Sorkin's "obligation" to Lorber is to use the information he
obtained from Winston during the regulatory i nvestigation
against Winston in the civil case, Spatt wrote in a ruling filed
Nov. 26. "Unfortunately, this serious conflicting dilemma can
only be avoided by removing Sorkin as counsel for the plaintiff
in this case."
Spatt's order gave Lorber 45 days to find new counsel.
Sorkin, a member of Lowenstein Sandler's white-collar
defense practice group, said he was pleased the judge had not
dismissed the case. "We respectfully disagree with the court's
ruling," he said, adding that he did not have any plans to
challenge it further. Sorkin, who is well known for representing
convicted fraudster Bernard Madoff when he was a partner at
Dickstein Shapiro, said it was not immediately clear who would
replace him as Lorber's counsel.
According to the ruling, Winston, who worked at a securities
brokerage firm, retained Sorkin in 1999 to represent him during
a regulatory investigation by the National Association of
Securities Dealers into suspicious stock transactions.

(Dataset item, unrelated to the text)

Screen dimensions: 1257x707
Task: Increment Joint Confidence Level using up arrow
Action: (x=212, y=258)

At the same time Sorkin was representing him in the
regulatory proceedings, Winston learned that he and his firm
were under federal investigation for securities fraud. He was
indicted in 2001 in the Eastern District of New York and in 2005
pleaded guilty to conspiracy to commit securities fraud and
conspiracy to commit money laundering, the ruling stated.
Winston was sentenced in 2005 to 10 years' probation and
ordered to pay more than $108 million in restitution.

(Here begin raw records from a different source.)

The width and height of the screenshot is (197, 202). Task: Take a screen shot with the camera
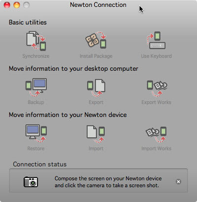(x=31, y=182)
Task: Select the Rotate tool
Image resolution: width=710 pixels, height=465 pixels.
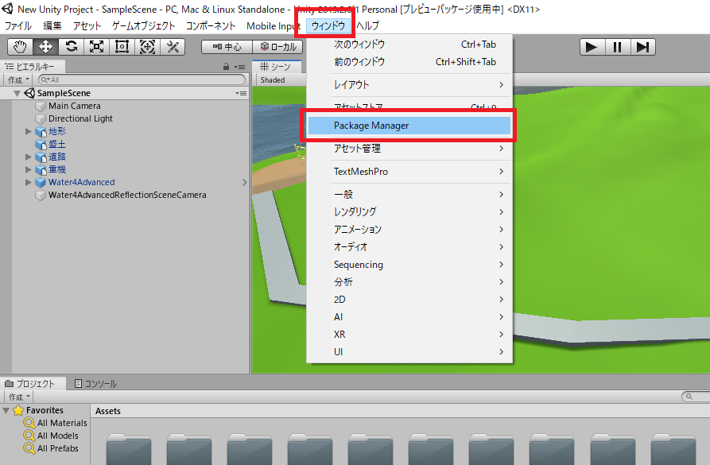Action: pos(71,46)
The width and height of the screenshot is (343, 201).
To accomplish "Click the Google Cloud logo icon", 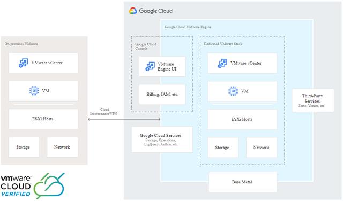I will click(133, 11).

Sorkin did not represent Winston during the criminal matter,
but Winston said he discussed the allegations with Sorkin in
connection with the NASD proceeding, according to the ruling.

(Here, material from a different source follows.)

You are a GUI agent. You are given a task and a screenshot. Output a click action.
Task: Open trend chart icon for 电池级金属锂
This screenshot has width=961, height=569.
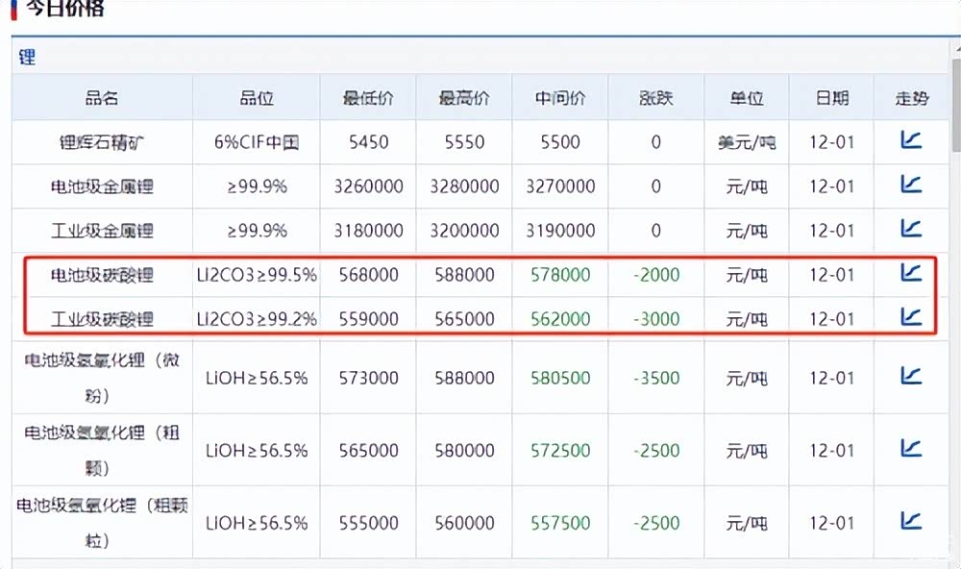pos(910,185)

Sorkin said he did not recall the 1999 NASD proceeding but did
not deny he represented Winston at the time.
Around the same time that Winston was facing the NASD and
federal investigations, he began dating Eve Lorber, the daughter
of Annette Lorber, th e ruling stated. They were married in 2000.
After Annette Lorber's husband died, Winston began managing
the family's finances, the ruling stated, and allegedly siphoned
off $10 million.
Annette Lorber filed a civil racketeering lawsuit against
Winston and several alleged co-conspirators in July. In August,
Winston moved to disqualify Sorkin from representing her.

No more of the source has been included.